**DATASET RECORDS**
--- start ---

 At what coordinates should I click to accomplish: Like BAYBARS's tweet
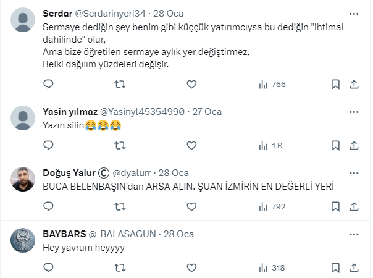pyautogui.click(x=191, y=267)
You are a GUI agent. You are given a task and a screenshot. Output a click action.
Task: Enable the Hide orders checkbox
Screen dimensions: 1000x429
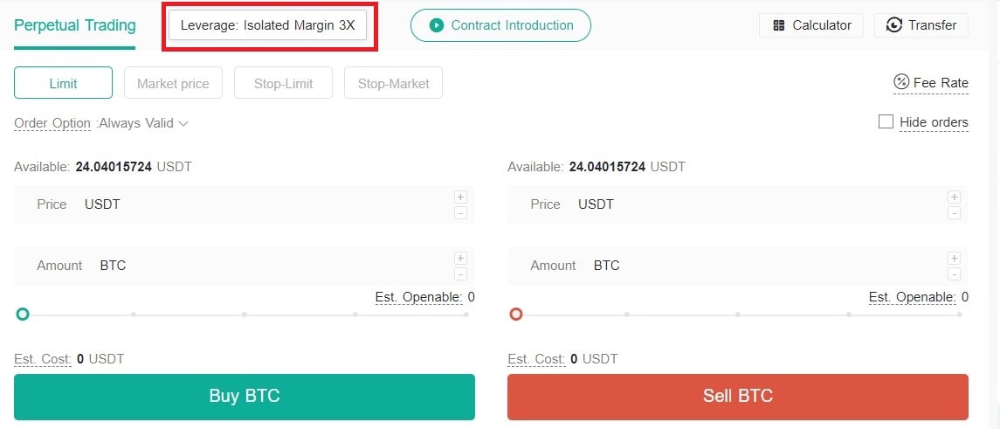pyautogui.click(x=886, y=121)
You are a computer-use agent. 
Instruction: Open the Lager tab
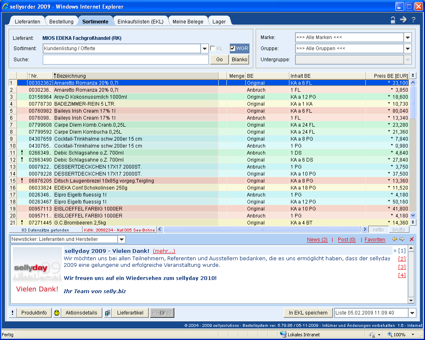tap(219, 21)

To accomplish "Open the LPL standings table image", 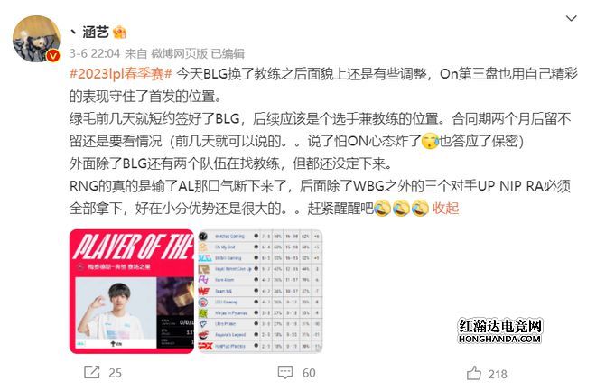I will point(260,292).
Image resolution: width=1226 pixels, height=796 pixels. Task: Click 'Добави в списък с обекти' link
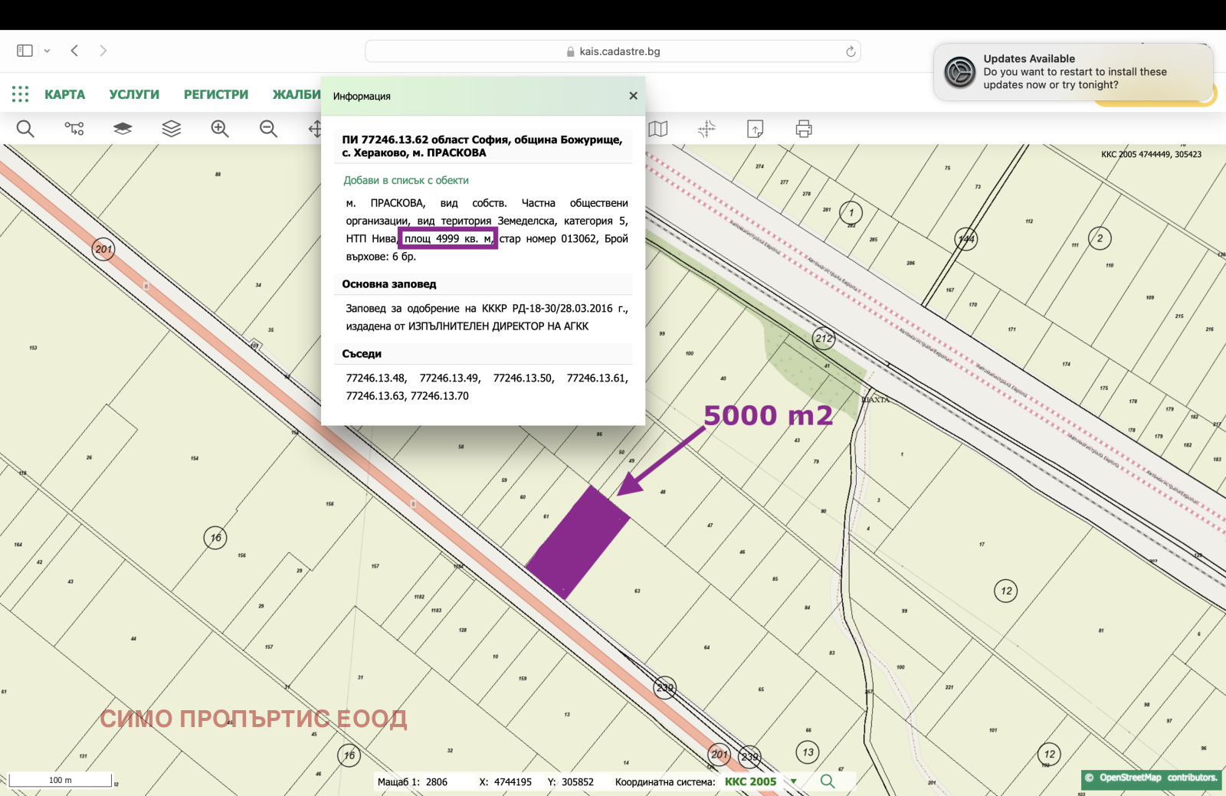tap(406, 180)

--- end ---
--- start ---

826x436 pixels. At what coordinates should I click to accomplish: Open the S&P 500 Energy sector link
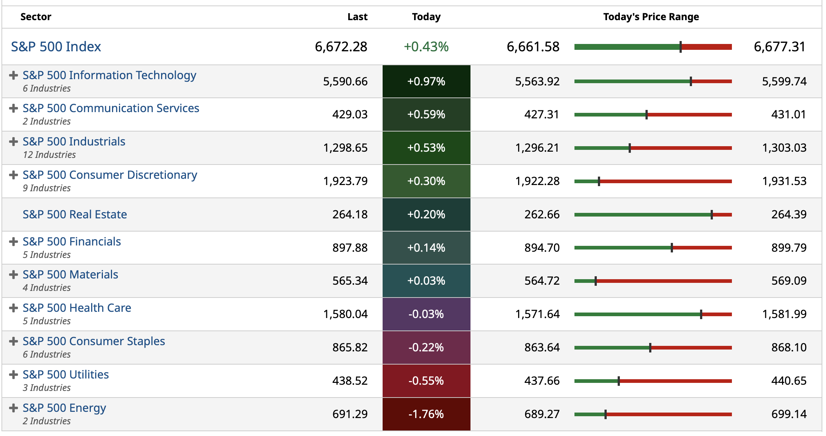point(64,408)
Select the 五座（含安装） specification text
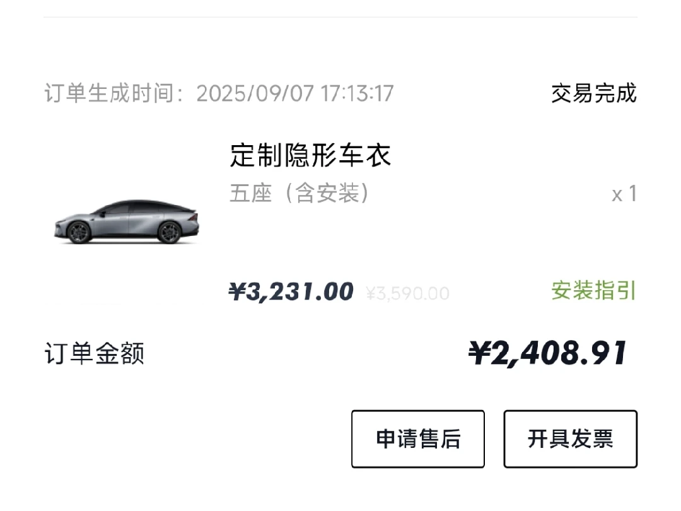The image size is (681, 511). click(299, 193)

--- end ---

**INSTRUCTIONS TO FOLLOW**
Please repeat the records from the line with "826x436 pixels. At" up to and including the line with "The image size is (681, 511). click(299, 193)", leaving the pictures out.

**ANSWER TO THIS EXERCISE**
826x436 pixels. At what coordinates should I click to accomplish: Open the S&P 500 Energy sector link
point(64,408)
Select the 五座（含安装） specification text
The image size is (681, 511). click(299, 193)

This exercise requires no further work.